(What to do) Only lines holding the word "Malvan" are wanted from the records; copy all of them.

(Material for the task)
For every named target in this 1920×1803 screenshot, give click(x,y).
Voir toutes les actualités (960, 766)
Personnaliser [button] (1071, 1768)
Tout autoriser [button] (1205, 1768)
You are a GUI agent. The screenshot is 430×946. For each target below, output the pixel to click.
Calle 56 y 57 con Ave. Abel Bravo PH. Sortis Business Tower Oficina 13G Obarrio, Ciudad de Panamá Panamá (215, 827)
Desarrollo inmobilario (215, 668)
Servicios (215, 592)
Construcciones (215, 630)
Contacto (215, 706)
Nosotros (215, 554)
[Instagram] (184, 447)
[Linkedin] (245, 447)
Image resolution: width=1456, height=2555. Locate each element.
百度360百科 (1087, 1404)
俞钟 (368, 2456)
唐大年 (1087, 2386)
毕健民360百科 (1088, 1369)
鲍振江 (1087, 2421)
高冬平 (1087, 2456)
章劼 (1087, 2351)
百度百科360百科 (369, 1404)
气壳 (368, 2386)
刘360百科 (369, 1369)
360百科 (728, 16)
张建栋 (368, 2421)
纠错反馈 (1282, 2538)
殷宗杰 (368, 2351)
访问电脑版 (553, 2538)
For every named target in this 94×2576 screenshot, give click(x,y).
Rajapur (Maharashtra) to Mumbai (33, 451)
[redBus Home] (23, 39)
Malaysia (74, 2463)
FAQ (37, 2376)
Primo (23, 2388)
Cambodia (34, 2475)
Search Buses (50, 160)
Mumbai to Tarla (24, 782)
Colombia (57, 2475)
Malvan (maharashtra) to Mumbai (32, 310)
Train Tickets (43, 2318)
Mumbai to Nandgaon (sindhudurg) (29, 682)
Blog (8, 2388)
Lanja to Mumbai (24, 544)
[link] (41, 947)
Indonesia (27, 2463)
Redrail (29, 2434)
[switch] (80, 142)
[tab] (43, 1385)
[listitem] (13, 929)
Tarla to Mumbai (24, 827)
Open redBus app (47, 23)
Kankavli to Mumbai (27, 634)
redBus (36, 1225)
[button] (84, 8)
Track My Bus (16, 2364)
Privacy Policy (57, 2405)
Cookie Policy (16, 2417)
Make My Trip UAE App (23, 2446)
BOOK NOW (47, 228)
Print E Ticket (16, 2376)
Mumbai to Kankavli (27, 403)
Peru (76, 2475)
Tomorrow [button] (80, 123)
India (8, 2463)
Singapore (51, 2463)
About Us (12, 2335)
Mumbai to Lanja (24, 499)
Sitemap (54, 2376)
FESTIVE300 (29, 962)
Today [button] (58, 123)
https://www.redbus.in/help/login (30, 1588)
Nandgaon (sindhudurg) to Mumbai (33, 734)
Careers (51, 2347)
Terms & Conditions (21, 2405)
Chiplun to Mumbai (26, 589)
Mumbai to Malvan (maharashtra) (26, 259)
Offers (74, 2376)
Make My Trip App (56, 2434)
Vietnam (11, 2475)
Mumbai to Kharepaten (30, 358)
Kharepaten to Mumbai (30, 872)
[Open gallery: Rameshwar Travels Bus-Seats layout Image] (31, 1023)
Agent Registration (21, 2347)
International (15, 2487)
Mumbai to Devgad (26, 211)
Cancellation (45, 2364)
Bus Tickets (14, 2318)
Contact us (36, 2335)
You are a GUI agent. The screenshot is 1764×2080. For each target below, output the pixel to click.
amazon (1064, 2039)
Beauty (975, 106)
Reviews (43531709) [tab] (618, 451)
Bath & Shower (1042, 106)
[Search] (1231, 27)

(Expected answer)
Malvan (maharashtra) to Mumbai (32, 310)
Mumbai to Malvan (maharashtra) (26, 259)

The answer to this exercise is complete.